Problem details: Put every line from the one containing "Click the 翻译 translate toolbar icon" through the last of the rows below into a Markdown table with the columns No and Line, numbering each line and omitting blank lines.

Data provided:
- - -
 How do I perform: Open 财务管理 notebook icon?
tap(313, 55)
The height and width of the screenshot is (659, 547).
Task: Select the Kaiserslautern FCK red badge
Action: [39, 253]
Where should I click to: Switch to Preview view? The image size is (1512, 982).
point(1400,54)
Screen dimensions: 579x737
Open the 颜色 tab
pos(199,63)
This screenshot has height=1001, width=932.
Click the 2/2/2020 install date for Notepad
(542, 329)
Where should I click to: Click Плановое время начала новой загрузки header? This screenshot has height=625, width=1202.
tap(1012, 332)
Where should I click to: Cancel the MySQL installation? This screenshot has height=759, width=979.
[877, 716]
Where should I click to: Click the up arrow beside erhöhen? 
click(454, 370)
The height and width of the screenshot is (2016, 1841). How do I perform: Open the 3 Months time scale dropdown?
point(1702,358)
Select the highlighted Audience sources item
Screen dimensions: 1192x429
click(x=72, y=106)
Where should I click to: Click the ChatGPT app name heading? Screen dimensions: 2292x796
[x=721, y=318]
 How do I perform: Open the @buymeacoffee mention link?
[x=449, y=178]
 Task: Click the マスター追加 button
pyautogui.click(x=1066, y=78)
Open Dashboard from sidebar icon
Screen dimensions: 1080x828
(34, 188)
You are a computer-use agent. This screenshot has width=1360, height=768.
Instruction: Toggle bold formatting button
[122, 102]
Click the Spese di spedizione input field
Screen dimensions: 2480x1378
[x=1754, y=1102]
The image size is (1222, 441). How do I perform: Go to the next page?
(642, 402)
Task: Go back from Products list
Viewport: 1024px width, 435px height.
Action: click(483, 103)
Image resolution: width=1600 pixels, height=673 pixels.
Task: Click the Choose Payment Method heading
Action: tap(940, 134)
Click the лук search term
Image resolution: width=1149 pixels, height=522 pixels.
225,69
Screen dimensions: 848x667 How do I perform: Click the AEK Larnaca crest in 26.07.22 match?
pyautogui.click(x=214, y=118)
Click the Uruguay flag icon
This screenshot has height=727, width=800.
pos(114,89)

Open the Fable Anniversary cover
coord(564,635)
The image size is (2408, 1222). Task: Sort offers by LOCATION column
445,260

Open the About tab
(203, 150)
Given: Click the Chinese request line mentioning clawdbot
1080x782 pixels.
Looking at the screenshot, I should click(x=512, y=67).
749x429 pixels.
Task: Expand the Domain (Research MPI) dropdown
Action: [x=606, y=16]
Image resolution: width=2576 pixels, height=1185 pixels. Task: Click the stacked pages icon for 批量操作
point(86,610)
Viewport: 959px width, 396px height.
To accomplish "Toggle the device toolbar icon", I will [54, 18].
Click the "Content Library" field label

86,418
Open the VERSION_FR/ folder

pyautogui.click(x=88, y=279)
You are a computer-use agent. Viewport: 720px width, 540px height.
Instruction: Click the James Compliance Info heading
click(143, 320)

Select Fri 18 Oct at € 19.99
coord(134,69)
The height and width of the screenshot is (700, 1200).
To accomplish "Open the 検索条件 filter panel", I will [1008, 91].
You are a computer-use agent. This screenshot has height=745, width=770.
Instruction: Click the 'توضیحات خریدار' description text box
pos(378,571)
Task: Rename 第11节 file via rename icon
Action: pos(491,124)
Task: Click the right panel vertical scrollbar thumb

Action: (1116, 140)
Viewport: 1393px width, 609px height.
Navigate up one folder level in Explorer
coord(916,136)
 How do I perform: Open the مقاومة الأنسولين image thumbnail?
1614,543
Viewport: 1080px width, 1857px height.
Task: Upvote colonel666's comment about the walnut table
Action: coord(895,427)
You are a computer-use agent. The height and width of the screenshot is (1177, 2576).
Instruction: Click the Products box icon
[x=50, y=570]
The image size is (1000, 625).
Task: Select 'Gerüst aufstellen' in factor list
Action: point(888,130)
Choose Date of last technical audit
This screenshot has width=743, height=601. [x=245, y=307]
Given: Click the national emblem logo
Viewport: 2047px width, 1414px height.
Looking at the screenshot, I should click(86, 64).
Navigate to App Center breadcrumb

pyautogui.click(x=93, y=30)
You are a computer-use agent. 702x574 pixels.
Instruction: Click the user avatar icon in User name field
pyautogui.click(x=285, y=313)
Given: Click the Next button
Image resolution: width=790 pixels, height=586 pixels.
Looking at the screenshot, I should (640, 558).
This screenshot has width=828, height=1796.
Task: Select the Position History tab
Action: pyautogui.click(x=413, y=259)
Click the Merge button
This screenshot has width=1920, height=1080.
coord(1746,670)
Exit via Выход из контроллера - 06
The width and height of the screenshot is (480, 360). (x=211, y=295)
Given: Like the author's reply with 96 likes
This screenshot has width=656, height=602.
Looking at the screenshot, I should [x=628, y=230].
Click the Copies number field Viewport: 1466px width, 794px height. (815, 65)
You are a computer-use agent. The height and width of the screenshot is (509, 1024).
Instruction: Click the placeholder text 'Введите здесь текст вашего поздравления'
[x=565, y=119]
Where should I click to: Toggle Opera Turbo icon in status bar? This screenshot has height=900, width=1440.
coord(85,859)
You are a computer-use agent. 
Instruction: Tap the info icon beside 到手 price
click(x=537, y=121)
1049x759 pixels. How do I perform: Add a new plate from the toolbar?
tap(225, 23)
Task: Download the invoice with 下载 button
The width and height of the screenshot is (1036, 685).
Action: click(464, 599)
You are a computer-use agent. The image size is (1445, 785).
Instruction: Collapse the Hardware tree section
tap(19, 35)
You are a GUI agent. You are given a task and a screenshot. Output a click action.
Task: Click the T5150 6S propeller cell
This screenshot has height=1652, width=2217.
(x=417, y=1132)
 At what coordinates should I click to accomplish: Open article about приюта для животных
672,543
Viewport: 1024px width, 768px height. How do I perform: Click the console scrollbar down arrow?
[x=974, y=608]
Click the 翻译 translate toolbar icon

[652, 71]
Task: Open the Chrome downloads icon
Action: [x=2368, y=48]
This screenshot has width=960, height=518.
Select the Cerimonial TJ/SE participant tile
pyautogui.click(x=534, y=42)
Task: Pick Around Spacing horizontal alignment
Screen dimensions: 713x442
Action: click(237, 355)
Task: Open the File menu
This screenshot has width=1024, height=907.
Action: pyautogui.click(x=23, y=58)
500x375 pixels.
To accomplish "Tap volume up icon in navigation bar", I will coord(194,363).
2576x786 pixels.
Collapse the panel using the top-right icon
- - -
Task output:
| No | Line |
|---|---|
| 1 | Click the 翻译 translate toolbar icon |
| 2 | [652, 71] |
| 3 | Task: Open the Chrome downloads icon |
| 4 | Action: [x=2368, y=48] |
| 5 | This screenshot has width=960, height=518. |
| 6 | Select the Cerimonial TJ/SE participant tile |
| 7 | pyautogui.click(x=534, y=42) |
| 8 | Task: Pick Around Spacing horizontal alignment |
| 9 | Screen dimensions: 713x442 |
| 10 | Action: click(237, 355) |
| 11 | Task: Open the File menu |
| 12 | This screenshot has width=1024, height=907. |
| 13 | Action: pyautogui.click(x=23, y=58) |
| 14 | 500x375 pixels. |
| 15 | To accomplish "Tap volume up icon in navigation bar", I will coord(194,363). |
| 16 | 2576x786 pixels. |
| 17 | Collapse the panel using the top-right icon |